Explains what you must do if you are arriving in Wales and have received a full COVID-19 vaccination course.
What you must do if you arrive in Wales and are fully vaccinated
People arriving in Wales, from a country not on the red list, who are fully vaccinated must:
- complete a passenger locator form
- take a post arrival test at day 2 (not required for children under 5)
- do not need to isolate for 10 days
Post arrival tests must be booked before your departure either:
On the CTM booking portal you can book an NHS COVID-19 PCR test for £68.
If you choose a private test provider from GOV.UK, you should only buy ‘self-swab at home’ tests.
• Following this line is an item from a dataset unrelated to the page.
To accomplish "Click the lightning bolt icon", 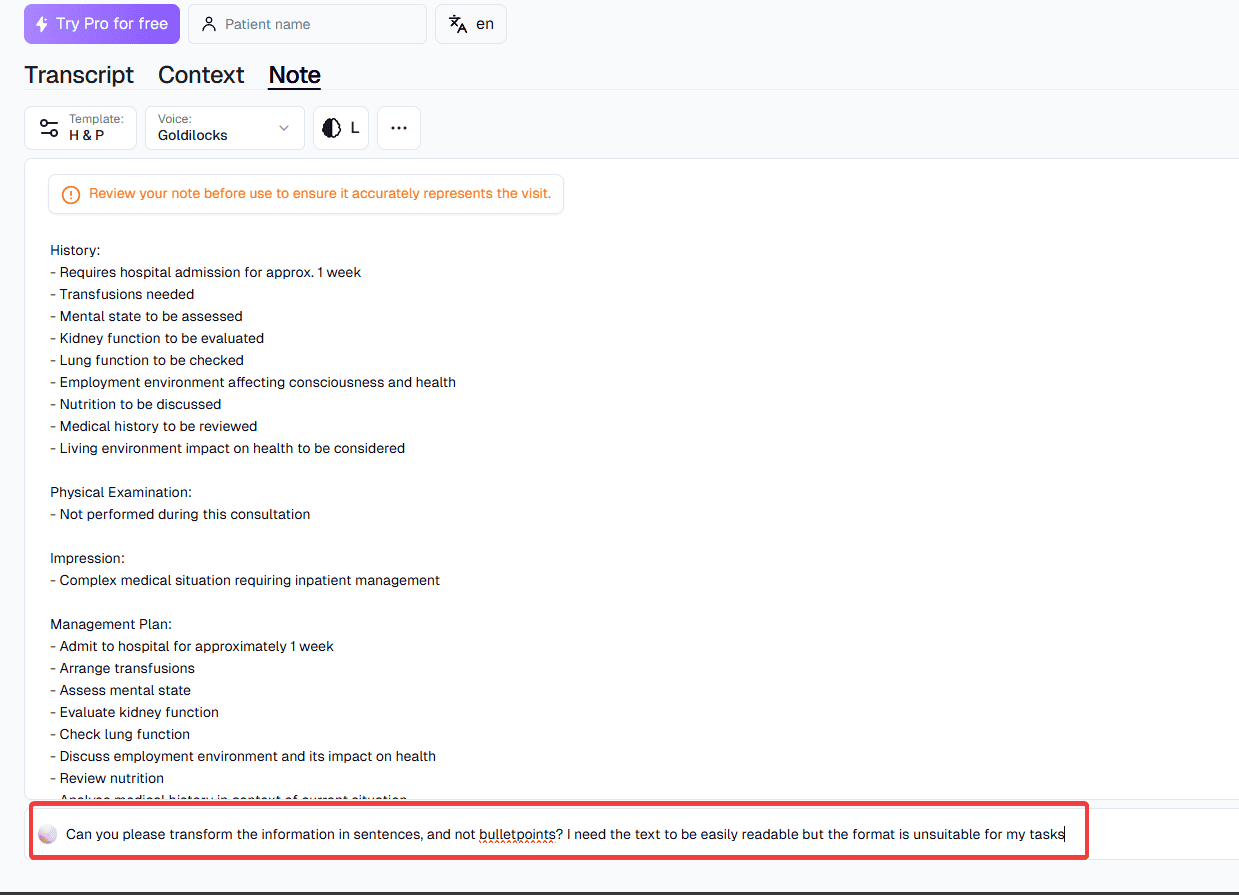I will (x=42, y=24).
Please note, any reference to your arrival in England on the GOV.UK pages for day 2 test providers include arrival into Wales.
Should your address or contact details change whilst you are in Wales then you must update this as and when required by submitting a new passenger locator form (on GOV.UK).
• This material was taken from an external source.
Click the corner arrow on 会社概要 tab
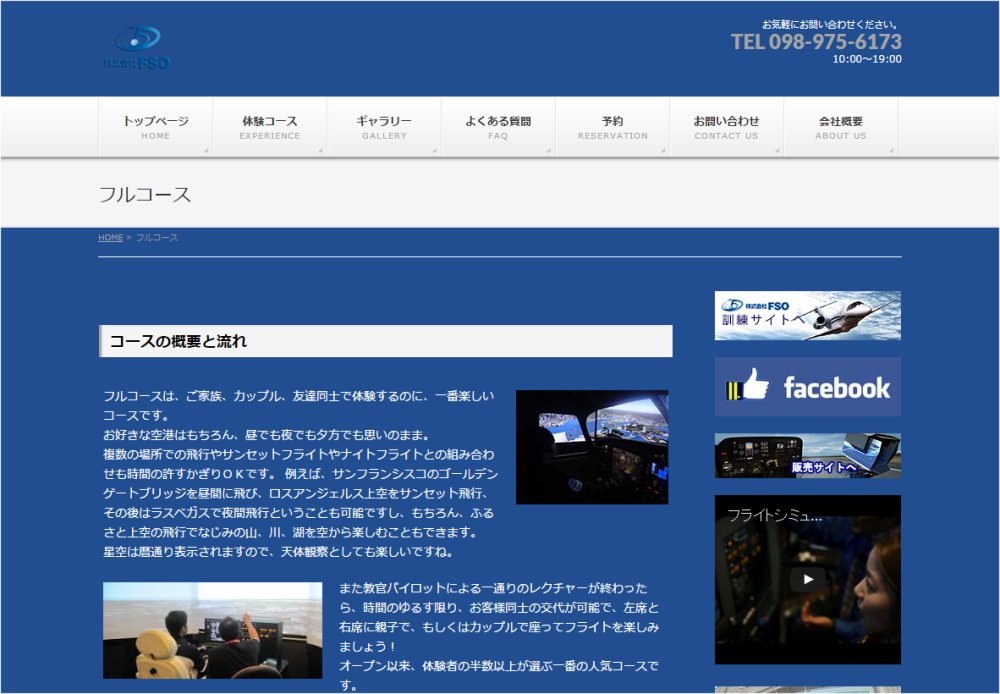 890,151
Definition of fully vaccinated
You will qualify as fully vaccinated if you are vaccinated:
- under an approved vaccination programme in the UK, Europe, USA or UK vaccine programme overseas
- with a full course of the Oxford/AstraZeneca, Pfizer BioNTech, Moderna or Janssen vaccines from a relevant public health body in Australia, Antigua and Barbuda, Barbados, Bahrain, Brunei, Canada, Dominica, Israel, Japan, Kuwait, Malaysia, New Zealand, Qatar, Saudi Arabia, Singapore, South Korea, Taiwan or the United Arab Emirates (UAE)
From 4am 11 October 2021 you will also be considered fully vaccinated:
- with a full course from a relevant public health body in Albania, Bahamas, Bangladesh, Bosnia and Herzegovina, Brazil, Chile, Colombia, Egypt, Georgia, Ghana, Grenada, Hong Kong, India, Indonesia, Jamaica, Jordan, Kenya, Kosovo, Maldives, Moldova, Montenegro, Morocco, Namibia, Nigeria, North Macedonia, Oman, Pakistan, The Philippines, Serbia, South Africa, St Kitts and Nevis, St Lucia, St Vincent and the Grenadines, Thailand, Turkey, Ukraine, Vietnam
- have received a fully vaccination course under the United Nations vaccination programme
Formulations of the 4 listed vaccines, such as AstraZeneca Covishield, AstraZeneca Vaxzevria and Moderna Takeda, qualify as approved vaccines.
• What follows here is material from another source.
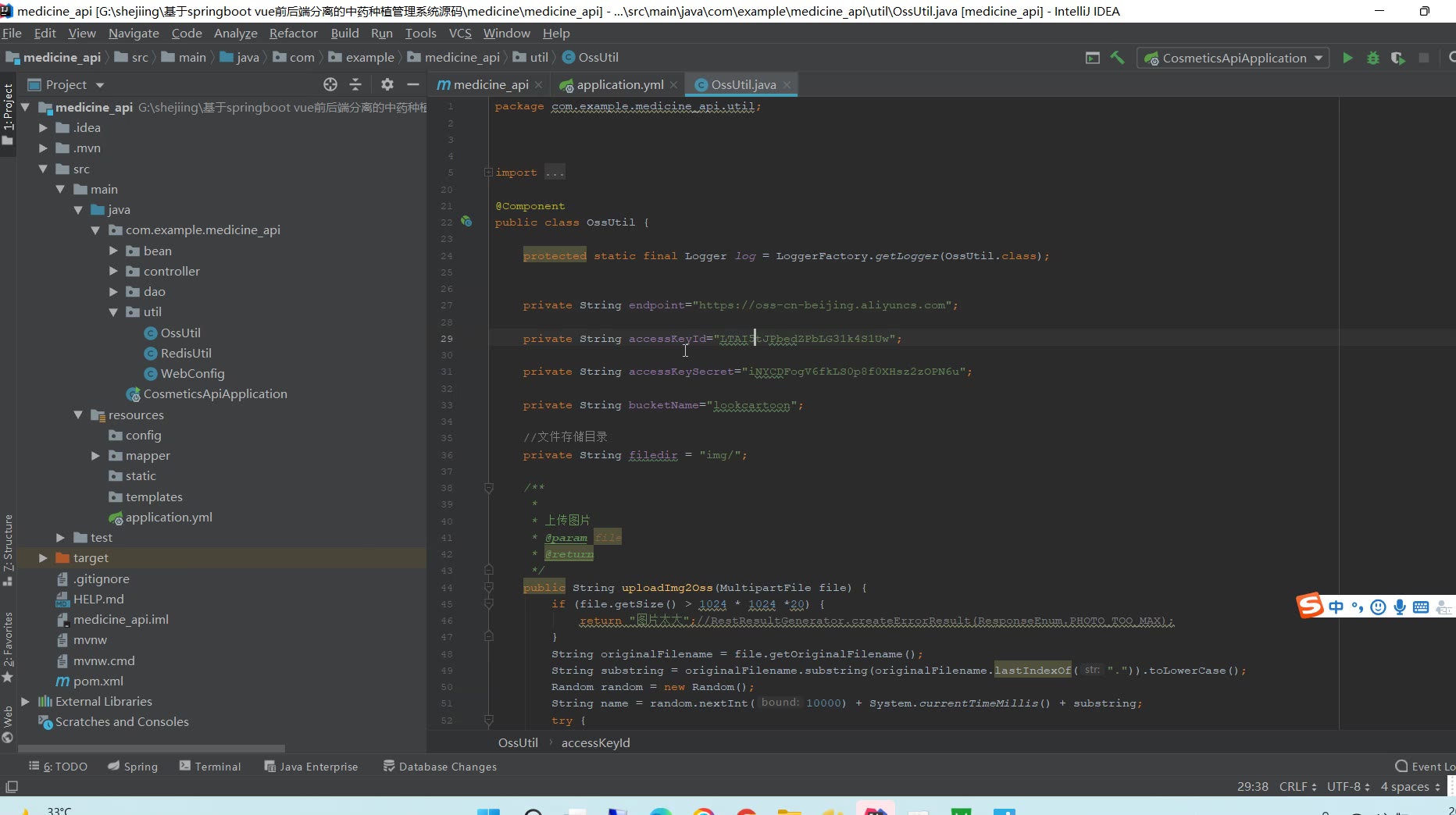Click the locate/scroll from source target icon
Viewport: 1456px width, 815px height.
330,84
You must have had a complete course of an approved vaccine at least 14 days before you arrive in Wales.
Where 2 doses of a vaccine are required for a full course, you are considered to be fully vaccinated where you have had:
- 2 different types of vaccine, for example Oxford/AstraZeneca and Moderna
- 2 vaccinations under 2 different approved programmes, for example Australia and Japan, UK and USA, EU and Canada
Showing your vaccination status
You will need to prove you have been fully vaccinated with one of the authorised vaccines before you travel.
You will need to:
- declare that you have been fully vaccinated on your passenger locator form (or are on a formally approved UK clinical trial for COVID-19 vaccines, or under 18)
- show proof of your vaccination status to your carrier (ferry, airline or train) when you travel
This proof should be:
- A digital NHS Covid Pass (Wales/UK)
- an EU Digital COVID Certificate (EU DCC) for Europe
- a CDC card for the USA – you’ll also need to show proof of USA residency, such as your USA passport, visa or Green Card
- a document (digital or paper-based) from a national or state-level public health body that includes, as a minimum:
- forename and surname(s)
- date of birth
- vaccine brand and manufacturer
- date of vaccination for every dose
- country or territory of vaccination and/or certificate issuer
If you cannot show an EU DCC,CDC card, your public health body document does not include all of the details above or you are fully vaccinated but do not qualify under this definition, you must follow the rules for people travelling to Wales who are not fully vaccinated.
When travelling abroad you can use the NHS COVID Pass to prove that you have had a COVID-19 vaccine.
If your Passport details and your NHS Covid Pass details are different you may need to carry evidence to explain the reason why they are not the same.
The UK Government is working with the Overseas Territory governments to agree what form the proof of vaccination should take.